**What you will do:**
Say how many lines in the records contain "back". The reply must consist of the number alone.

☆ ☆ ☆ ☆

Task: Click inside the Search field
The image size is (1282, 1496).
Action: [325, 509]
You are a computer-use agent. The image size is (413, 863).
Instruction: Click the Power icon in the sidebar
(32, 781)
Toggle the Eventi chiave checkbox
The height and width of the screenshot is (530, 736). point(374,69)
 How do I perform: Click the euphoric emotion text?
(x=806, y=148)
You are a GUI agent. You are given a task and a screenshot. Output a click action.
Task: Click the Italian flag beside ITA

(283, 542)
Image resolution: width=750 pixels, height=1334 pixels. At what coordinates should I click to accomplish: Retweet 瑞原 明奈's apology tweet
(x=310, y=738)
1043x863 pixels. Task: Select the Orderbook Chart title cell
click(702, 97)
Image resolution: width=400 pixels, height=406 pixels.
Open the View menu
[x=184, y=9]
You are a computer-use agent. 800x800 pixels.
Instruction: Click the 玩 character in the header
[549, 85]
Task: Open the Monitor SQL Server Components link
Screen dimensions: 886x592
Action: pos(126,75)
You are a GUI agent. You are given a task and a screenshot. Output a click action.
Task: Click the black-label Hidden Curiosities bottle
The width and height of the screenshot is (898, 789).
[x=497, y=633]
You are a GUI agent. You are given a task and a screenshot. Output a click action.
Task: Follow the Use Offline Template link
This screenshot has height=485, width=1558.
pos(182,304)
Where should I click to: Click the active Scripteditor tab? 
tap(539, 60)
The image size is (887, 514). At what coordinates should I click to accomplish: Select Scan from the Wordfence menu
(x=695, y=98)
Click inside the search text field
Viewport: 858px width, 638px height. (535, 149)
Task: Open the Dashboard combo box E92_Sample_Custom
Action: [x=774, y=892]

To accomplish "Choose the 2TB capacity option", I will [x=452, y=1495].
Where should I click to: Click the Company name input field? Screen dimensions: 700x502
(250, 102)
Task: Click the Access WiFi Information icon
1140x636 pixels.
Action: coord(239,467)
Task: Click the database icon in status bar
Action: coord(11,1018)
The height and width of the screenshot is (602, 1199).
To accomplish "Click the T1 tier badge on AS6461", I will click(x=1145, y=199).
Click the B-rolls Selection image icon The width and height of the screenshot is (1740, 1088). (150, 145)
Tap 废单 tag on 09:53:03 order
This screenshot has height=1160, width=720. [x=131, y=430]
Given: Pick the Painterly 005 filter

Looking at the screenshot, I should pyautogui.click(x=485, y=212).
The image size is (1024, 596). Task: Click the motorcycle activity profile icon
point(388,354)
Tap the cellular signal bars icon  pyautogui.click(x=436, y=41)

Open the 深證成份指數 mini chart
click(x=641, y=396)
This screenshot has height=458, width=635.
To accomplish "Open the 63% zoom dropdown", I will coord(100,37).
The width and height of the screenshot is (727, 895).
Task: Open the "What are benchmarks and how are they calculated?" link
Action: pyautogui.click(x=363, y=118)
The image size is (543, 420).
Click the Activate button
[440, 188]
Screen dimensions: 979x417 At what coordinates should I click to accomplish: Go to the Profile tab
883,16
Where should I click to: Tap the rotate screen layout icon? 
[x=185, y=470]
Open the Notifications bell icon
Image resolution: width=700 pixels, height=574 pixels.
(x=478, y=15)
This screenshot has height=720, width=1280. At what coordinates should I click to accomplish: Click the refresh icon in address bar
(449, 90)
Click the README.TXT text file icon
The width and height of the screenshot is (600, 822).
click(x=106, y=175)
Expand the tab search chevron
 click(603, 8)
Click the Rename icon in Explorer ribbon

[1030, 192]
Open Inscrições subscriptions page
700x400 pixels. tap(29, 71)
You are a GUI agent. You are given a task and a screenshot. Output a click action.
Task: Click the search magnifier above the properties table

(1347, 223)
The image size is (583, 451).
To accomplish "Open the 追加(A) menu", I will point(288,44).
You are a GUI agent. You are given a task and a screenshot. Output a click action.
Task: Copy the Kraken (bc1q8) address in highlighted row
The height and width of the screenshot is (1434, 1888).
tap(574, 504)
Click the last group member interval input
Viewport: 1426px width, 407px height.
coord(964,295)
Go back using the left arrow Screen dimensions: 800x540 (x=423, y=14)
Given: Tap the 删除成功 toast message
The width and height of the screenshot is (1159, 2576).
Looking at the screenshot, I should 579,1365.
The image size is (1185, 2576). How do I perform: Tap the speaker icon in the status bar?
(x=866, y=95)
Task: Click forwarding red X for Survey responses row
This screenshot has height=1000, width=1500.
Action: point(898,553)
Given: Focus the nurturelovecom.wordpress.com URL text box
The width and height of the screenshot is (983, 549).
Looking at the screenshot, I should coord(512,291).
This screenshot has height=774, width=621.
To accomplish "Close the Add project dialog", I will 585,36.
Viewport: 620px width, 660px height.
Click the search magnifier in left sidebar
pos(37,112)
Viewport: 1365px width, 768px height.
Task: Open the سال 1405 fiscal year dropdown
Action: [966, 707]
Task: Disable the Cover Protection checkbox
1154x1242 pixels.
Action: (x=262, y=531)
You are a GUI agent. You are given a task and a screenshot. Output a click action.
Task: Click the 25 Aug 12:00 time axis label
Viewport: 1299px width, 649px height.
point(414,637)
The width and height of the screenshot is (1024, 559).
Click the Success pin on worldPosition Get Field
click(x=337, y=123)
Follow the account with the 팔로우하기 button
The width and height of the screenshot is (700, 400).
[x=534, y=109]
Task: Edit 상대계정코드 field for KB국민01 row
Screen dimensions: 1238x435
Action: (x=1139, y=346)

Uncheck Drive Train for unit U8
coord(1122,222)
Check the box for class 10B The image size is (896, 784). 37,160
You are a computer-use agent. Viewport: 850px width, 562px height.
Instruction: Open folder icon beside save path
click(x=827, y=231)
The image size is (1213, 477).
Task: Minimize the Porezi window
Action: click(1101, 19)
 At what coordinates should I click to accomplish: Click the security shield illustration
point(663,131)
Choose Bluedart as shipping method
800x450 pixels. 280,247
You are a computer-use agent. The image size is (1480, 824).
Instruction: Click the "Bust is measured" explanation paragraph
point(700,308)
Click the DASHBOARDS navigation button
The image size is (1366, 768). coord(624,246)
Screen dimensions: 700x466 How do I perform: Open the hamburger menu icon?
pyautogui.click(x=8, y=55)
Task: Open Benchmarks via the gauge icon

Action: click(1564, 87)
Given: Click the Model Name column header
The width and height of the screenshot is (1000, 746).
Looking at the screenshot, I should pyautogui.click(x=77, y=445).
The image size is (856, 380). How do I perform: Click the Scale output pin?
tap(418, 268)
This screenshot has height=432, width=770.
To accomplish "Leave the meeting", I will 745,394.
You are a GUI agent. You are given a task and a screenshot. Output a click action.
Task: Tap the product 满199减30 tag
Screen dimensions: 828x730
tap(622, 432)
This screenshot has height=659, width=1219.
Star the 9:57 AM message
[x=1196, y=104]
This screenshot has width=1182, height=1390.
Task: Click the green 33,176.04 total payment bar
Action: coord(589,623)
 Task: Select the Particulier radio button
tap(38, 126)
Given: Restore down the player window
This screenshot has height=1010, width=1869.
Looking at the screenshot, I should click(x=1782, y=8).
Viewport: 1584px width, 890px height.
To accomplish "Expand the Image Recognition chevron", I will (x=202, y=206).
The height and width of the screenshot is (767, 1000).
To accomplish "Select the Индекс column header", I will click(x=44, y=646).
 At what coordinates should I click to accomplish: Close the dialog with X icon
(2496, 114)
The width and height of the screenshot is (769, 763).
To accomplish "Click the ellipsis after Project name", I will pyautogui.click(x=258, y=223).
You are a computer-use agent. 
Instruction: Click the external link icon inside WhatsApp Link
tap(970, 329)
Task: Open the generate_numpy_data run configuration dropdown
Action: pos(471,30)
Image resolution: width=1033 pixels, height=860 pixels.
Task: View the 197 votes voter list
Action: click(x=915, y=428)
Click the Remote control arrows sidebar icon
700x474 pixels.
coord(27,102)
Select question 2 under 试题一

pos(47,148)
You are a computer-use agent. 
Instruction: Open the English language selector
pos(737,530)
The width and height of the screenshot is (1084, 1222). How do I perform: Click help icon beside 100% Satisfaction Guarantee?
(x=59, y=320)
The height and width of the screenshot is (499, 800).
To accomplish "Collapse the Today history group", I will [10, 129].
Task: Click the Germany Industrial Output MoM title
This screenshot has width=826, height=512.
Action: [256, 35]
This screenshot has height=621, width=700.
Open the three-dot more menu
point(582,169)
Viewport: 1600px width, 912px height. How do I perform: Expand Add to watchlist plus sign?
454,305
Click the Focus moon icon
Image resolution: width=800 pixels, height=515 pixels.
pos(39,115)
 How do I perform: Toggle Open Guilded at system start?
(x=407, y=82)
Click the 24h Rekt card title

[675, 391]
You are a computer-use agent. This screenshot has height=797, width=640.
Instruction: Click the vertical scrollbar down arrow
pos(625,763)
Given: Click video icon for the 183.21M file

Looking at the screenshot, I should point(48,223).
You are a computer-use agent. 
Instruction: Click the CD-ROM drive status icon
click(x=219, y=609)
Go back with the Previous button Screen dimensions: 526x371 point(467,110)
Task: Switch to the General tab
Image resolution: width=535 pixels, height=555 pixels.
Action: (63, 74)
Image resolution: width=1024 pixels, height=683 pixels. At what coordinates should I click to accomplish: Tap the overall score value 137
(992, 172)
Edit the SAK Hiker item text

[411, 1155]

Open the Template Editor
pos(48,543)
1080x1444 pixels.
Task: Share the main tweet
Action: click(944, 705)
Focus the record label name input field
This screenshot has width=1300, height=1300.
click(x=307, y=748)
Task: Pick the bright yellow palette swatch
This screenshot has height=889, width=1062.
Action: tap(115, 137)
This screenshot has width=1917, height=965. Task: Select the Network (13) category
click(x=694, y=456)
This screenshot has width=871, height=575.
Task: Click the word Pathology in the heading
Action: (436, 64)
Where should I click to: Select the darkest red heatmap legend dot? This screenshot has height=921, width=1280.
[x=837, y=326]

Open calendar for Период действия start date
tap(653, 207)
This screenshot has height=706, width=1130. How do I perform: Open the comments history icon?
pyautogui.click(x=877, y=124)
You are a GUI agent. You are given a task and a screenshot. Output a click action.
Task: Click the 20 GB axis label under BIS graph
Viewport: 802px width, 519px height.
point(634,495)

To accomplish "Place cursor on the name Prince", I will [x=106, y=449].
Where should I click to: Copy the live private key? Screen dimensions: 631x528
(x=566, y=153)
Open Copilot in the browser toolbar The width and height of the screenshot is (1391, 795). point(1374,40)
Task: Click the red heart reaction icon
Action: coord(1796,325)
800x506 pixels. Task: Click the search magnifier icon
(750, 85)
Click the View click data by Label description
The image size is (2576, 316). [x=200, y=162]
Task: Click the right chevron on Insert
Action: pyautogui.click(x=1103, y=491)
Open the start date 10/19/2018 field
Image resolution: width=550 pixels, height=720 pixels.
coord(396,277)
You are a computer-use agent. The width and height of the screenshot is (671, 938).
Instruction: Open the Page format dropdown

☆ ☆ ☆ ☆

**Your response:**
2